ベンジャミンが歩いていると、道のわきの石のそばに人々が集まって座っていました。
「君!」
その中の誰が自分を呼んだんだろうと、ベンジャミンは辺りを見回しました。
「そう、そこの君だ!」 また声がします。男の人が立ち上がって、ベンジャミンに手招きしました。
その人には、何か威厳が漂っていました。でも、目は、ベンジャミンが今まで見たどんな人の目よりも、優しそうです。ベンジャミンは近寄って、その人の前に立ちました。
「君の名は?」と、彼がたずねました。
「ベンジャミンです。父は、羊飼いのジョンです。」
「ベンジャミン、君の年は?」
「10歳です。」
「君も、お父さんと同じ羊飼いなのかい?」
「はい。それで今、群れからはぐれてしまった子羊を探してるところなんです。」
その人は、二人の会話をそばで見ていた友人達の方を向いて言いました。「わたしの名のためにこの子供を受け入れる者は、わたしを受け入れるのである。わたしを受け入れる者は、わたしをおつかわしになった方を受け入れるのである。あなたがた皆の中で最も小さい者こそ、最も偉い者である。」*1*
ベンジャミンは、その人をじっと見ました。(もしかしたら、この人が・・・?)
「お話を聞きたいかい?」
「はい、ぼく、お話は大好きです。」
その人はベンジャミンに、そばに来て、座り心地の良い所に座るようにと招きました。彼はベンジャミンに、馬小屋や星の話や、彼が2歳の時に、遠くから贈り物を持ってやって来た賢者の話をしてくれました。また、一家でエジプトに逃げなくてはいけなかったことや、ヘロデが死んだ後ナザレに行ったことなどを話してくれました。
「あ、あなたが、預言されていた、す、救い主ですか?」 驚きで目を丸くしながら、ベンジャミンはささやきました。

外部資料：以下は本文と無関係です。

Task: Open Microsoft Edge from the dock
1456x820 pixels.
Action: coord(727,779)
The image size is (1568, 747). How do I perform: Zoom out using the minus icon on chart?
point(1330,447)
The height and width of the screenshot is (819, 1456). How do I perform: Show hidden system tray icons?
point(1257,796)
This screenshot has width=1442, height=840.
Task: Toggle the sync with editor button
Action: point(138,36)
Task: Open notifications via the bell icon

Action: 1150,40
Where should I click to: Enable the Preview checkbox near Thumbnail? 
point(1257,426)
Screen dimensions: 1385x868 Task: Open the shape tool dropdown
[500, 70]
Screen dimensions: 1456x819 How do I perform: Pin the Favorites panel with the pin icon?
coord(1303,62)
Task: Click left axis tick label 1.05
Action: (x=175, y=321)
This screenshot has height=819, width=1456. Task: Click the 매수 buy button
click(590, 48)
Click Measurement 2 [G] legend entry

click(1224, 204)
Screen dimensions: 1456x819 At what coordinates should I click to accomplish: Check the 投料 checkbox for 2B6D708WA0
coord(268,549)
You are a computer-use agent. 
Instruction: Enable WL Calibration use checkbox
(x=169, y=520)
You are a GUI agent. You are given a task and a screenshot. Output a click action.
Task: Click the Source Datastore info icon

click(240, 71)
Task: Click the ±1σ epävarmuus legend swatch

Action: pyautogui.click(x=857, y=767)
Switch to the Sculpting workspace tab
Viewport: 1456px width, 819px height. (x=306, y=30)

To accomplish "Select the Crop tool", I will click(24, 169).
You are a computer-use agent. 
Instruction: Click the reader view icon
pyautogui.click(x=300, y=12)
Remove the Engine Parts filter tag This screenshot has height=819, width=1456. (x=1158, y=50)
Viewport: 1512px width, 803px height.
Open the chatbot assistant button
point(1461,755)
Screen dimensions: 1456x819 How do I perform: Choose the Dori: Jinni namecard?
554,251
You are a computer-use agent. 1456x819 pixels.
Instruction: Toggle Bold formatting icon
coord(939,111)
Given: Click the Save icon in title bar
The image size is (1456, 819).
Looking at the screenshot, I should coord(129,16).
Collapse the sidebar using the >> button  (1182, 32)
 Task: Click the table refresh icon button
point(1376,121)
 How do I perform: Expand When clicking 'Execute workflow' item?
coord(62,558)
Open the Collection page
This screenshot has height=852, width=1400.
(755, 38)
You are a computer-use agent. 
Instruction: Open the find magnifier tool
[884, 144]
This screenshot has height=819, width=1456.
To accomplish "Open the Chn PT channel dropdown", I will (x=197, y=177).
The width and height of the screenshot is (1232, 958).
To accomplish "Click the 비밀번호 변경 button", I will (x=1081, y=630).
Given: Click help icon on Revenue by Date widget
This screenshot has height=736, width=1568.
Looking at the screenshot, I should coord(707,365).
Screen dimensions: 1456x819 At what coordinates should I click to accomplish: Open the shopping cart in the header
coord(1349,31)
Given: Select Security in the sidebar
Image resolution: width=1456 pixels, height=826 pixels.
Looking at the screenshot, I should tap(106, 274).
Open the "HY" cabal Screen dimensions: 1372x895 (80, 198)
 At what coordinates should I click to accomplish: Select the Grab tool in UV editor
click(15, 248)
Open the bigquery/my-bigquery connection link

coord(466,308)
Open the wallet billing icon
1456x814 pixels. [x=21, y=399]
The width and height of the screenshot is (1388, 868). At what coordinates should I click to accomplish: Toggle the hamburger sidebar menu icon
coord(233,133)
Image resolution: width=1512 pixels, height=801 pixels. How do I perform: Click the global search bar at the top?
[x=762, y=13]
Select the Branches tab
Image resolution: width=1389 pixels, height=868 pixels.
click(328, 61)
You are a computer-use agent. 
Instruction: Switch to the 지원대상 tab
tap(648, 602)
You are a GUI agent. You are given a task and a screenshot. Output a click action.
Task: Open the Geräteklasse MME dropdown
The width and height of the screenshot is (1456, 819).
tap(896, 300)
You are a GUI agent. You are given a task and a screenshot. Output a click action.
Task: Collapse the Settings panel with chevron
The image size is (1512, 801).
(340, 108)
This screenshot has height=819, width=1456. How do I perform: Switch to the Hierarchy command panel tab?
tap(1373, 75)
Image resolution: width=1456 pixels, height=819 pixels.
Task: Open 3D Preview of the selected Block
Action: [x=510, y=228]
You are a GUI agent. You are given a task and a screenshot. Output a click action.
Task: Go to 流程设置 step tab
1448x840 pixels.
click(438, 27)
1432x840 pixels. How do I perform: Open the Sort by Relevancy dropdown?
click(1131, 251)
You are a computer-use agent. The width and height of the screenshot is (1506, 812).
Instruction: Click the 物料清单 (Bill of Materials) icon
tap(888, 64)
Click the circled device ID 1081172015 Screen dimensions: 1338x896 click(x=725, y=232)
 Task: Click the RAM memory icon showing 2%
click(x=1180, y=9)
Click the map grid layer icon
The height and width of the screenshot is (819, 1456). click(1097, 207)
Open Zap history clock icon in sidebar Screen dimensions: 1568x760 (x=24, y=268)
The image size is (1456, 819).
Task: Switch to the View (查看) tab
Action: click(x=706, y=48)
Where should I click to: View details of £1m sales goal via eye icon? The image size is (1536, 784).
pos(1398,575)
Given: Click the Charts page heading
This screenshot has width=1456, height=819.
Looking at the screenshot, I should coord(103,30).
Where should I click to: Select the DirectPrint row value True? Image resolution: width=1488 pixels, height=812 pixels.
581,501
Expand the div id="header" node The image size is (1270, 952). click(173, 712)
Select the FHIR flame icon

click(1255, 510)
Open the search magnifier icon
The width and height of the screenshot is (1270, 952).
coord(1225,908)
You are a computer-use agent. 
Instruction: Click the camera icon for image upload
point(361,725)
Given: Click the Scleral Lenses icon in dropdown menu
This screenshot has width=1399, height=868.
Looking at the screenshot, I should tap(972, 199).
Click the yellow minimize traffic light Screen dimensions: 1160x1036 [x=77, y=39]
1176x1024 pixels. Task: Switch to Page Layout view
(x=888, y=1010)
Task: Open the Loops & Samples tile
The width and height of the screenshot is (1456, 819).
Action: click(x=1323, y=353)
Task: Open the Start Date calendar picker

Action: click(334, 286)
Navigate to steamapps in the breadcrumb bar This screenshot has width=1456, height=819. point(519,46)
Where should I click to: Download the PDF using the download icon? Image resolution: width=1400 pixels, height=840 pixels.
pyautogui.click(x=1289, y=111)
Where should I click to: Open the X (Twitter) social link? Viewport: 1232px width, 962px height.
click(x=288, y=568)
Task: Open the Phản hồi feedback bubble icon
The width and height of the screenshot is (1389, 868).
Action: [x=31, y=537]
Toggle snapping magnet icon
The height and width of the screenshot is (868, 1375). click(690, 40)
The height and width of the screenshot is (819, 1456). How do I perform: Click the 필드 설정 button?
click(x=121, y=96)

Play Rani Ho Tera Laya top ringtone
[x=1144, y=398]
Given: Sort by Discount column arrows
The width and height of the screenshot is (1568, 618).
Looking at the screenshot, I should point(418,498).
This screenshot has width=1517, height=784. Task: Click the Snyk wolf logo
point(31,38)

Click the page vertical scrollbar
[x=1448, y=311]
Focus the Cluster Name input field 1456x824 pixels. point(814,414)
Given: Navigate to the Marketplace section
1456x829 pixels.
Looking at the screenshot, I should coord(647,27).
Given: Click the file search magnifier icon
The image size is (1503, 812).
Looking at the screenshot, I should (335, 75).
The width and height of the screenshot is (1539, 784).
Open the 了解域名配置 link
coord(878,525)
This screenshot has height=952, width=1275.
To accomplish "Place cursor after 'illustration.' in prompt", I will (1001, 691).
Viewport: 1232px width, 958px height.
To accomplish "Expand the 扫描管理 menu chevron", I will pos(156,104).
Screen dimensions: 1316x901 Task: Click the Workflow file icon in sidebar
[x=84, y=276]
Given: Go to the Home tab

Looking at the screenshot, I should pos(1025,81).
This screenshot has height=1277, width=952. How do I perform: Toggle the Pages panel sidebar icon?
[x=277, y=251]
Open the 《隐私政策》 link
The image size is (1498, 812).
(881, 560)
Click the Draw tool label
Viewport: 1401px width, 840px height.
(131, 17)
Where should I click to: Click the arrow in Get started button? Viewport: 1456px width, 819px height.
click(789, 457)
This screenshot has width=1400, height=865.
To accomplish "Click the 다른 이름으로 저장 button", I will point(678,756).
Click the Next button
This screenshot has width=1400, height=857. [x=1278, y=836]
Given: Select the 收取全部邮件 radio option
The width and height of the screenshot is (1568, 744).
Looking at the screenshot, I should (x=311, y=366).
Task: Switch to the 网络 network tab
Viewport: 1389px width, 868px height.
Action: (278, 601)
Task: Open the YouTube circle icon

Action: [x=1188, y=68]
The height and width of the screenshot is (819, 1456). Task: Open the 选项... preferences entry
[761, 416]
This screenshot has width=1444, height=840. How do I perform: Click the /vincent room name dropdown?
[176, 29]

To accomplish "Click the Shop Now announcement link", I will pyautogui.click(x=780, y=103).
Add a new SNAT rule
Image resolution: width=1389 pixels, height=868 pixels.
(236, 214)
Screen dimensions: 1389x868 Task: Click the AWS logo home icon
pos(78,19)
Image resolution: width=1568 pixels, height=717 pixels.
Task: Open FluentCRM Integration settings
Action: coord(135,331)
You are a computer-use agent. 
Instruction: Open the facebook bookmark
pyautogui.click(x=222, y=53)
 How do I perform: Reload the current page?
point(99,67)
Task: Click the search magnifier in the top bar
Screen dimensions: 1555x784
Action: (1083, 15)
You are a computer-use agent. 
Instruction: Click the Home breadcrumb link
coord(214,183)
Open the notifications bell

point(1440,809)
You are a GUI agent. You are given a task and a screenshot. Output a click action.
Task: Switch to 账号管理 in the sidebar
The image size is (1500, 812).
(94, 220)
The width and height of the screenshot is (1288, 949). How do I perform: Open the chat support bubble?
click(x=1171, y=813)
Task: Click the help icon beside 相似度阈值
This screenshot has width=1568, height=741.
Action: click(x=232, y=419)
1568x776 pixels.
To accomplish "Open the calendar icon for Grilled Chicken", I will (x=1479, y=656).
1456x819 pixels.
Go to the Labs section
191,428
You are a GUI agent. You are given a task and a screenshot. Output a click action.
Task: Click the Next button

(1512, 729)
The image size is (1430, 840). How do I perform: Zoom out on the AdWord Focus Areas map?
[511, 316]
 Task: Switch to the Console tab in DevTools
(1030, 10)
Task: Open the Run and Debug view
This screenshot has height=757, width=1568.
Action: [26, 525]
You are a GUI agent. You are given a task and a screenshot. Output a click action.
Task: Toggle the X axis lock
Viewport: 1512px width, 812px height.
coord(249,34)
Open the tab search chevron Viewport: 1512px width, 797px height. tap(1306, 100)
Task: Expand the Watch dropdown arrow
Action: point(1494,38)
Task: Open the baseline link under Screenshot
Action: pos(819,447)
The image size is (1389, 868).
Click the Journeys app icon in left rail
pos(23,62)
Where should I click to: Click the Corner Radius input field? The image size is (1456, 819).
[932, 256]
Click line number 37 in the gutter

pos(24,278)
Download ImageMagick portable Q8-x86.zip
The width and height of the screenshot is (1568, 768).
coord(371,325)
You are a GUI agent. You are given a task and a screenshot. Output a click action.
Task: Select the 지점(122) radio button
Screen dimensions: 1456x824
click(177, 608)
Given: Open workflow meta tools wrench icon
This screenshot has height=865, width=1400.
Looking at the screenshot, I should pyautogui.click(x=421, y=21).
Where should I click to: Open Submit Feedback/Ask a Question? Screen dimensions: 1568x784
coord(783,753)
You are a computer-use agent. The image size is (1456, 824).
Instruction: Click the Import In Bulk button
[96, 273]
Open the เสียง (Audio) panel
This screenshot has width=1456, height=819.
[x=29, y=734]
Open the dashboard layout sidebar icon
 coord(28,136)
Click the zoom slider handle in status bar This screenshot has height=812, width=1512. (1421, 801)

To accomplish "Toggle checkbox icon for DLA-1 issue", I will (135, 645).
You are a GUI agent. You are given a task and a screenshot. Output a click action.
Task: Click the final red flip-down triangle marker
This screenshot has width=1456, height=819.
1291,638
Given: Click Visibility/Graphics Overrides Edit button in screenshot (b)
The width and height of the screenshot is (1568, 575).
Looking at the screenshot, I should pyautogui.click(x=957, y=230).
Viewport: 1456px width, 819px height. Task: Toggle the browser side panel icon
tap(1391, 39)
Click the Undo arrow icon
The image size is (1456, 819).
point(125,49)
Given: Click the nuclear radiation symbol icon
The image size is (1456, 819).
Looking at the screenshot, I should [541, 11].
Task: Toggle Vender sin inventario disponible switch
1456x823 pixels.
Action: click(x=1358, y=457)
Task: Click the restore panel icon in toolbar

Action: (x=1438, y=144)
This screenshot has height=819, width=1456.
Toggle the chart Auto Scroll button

「わたしの国はこの世のものではない。*2* わたしの国は、君みたいに、特別な人達の心の中にあるんだ。」
ベンジャミンには、その意味がよく分かりませんでした。でも、それは どうでもいいことでした。王様を見つけたのですから。ついに、彼らの救い主が来られたのです!
「もうお父さんの所へ帰ったほうがいいね。いなくなっていた子羊は、もう無事に群れに戻って、お母さん羊といっしょにいるよ。」 イエスが優しそうに言いました。
ベンジャミンは、どうしてそんなことが分かったんだろうと思いました。でも、どういう訳か、彼の言ったことは本当で、もう子羊を探さなくていいんだと分かりました。ベンジャミンは、お父さんが羊達を見ている丘へ走って行きました。
すると、お父さんが大きな声で言いました。「ああ、帰って来たね。もういいんだ。子羊は、自分で戻って来たよ。もう探さなくていいんだ。」
「うん、分かってる。知ってるんだ・・・」と、ベンジャミンは言いました。